**Task directions**
Pull out every line below that contains the word "dimensions". Case counts.

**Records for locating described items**
————————

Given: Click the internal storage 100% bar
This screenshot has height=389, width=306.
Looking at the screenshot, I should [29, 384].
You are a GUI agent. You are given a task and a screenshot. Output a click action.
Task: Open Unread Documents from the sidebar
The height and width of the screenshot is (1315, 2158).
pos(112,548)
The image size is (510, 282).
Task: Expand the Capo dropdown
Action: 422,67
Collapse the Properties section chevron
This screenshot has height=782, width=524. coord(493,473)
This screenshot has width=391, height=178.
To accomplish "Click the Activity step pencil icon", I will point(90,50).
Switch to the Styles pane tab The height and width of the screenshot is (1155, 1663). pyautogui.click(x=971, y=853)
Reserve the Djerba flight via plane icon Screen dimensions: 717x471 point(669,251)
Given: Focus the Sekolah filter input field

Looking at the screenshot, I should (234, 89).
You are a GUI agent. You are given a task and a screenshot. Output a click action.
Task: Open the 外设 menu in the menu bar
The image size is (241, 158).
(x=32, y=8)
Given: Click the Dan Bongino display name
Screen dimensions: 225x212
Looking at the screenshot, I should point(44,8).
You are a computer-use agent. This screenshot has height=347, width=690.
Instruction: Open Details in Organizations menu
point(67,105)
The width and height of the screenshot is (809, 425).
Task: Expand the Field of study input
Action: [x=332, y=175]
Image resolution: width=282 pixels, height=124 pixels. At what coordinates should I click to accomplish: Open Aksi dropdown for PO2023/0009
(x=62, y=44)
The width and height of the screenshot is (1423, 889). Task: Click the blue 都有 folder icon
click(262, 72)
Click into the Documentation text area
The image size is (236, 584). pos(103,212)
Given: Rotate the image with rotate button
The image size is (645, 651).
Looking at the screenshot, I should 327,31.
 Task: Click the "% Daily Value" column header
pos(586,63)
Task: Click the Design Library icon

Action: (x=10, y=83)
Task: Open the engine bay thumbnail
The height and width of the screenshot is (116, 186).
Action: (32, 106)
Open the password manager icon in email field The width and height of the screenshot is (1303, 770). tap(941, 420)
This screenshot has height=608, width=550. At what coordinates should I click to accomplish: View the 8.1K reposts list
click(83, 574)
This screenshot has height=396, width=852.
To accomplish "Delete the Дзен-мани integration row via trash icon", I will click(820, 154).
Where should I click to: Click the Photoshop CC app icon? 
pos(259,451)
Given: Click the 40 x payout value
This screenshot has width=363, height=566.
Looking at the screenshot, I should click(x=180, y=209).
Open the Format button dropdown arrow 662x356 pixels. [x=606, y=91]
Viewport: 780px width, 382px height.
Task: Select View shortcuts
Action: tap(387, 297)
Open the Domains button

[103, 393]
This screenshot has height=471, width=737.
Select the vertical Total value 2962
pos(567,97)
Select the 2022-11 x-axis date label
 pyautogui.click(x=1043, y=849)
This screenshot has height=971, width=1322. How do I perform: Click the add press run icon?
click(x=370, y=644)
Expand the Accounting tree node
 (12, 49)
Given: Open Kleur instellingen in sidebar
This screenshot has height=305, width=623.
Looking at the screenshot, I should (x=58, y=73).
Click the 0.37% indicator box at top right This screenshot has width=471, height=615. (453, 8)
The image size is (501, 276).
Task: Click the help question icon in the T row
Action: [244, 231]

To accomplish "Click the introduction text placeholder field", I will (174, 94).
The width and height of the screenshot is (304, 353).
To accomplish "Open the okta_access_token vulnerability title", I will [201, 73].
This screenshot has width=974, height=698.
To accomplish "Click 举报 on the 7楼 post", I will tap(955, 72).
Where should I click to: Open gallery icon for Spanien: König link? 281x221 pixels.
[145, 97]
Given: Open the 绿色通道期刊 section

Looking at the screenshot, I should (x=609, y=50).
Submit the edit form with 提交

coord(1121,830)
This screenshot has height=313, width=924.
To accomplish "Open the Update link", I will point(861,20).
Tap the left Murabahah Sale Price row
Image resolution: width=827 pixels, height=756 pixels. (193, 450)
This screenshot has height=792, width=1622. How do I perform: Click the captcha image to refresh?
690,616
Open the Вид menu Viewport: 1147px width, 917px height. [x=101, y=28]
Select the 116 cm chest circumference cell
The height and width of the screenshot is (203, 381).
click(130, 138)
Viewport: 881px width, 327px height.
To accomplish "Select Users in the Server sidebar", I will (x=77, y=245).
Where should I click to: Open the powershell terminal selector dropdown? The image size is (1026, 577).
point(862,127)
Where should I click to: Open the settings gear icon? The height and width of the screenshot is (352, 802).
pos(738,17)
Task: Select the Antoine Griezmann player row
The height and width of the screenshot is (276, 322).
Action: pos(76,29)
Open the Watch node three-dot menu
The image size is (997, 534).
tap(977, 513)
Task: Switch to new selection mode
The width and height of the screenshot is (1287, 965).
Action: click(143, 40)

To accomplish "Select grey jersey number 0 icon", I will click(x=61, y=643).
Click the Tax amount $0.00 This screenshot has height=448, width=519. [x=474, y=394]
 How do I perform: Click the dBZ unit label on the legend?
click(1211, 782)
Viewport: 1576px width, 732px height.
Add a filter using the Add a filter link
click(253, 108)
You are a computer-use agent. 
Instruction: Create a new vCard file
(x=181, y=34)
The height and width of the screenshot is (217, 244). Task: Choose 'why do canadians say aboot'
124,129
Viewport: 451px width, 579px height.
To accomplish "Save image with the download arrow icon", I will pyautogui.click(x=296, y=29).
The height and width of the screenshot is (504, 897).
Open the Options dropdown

————————

**Exercise result**
Reserve the Djerba flight via plane icon Screen dimensions: 717x471 point(669,251)
Screen dimensions: 225x212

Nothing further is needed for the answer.